Роль Первого в этом ее виде в спектакль так и не вошла. Однако она нашла отражение в романе «Мастер и Маргарита». Вспомним, как «на закате солнца высоко над городом на каменной террасе одного из самых красивых зданий в Москве» находились двое, как им «город был виден почти до самых краев» и как «Воланд не отрываясь смотрел на необъятное сборище дворцов, гигантских домов и маленьких, обреченных на слом лачуг».

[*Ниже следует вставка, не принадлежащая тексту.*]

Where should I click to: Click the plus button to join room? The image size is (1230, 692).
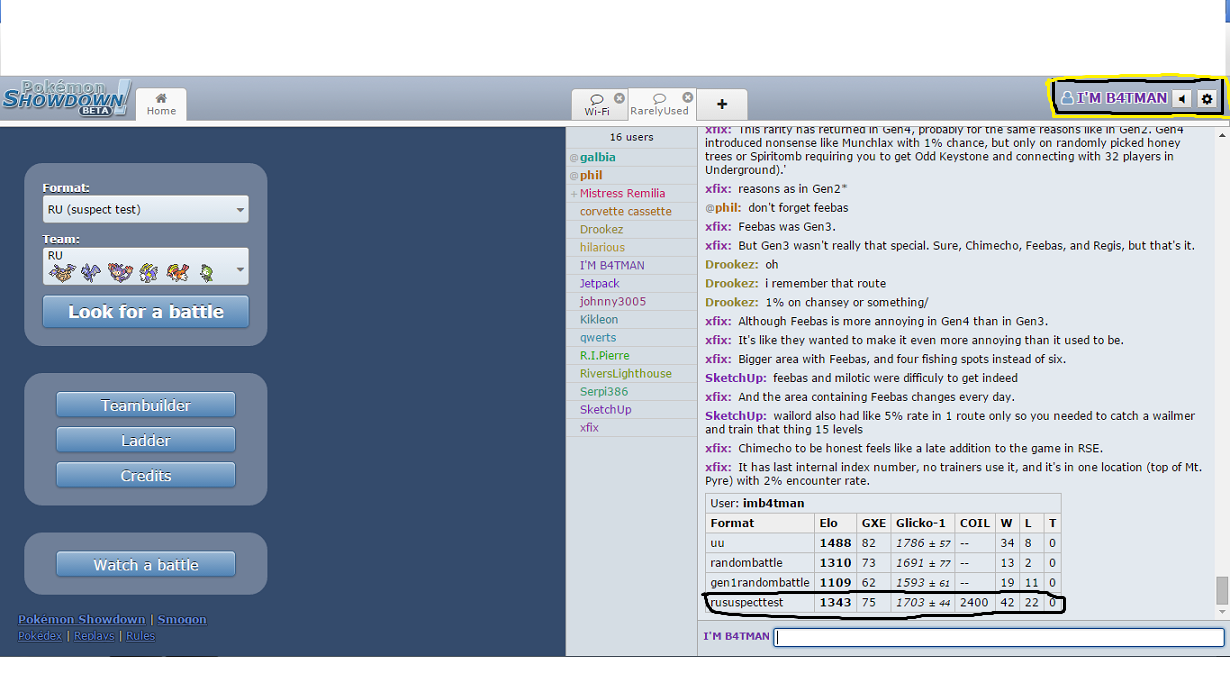(722, 104)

Этот ракурс созерцания героем широкой панорамы громадного города, сохраненный во всех редакцях романа, зародился, как можно думать, во время вчитывания в гоголевский «Рим». Но элегическая тема прощания с городом, столь сильная в «Мастере и Маргарите», находит себе параллели в других гоголевских текстах, освоенных Булгаковым – инсценировщиком «Мертвых душ». Вот конец одного из вариантов инсценировки:
Первый. ‹…› О, жизнь! Сначала он не чувствовал ничего и поглядывал только назад, желая увериться, точно ли выехал из города. И увидел, что город давно уже скрылся. Ни кузниц, ни мельниц, ни всего того, что находится вокруг городов, не было видно. И даже белые верхушки каменных церквей давно ушли в землю. И город как будто не бывал в памяти, как будто проезжал его давно, в детстве.
О дорога, дорога!..
Занавес.
Здесь гоголевский текст (очерк «Рим») сохранен почти в неприкосновенности, и именно он прямым образом отразился в последних фразах 31-й главы «Мастера и Маргариты», в которой Мастер навеки прощается с городом: «Когда на мгновенье черный покров отнесло в сторону, Маргарита на скаку обернулась и увидела, что сзади нет не только разноцветных башен с разворачивающимся над ними аэропланом, но нет уже давно и самого города, который ушел в землю и оставил по себе только туман». Связь с Римом, ведущая к апокалиптическим и эсхатологическим толкованиям, прямо устанавливается репликой Азазелло: «Мессир, мне больше нравится Рим!».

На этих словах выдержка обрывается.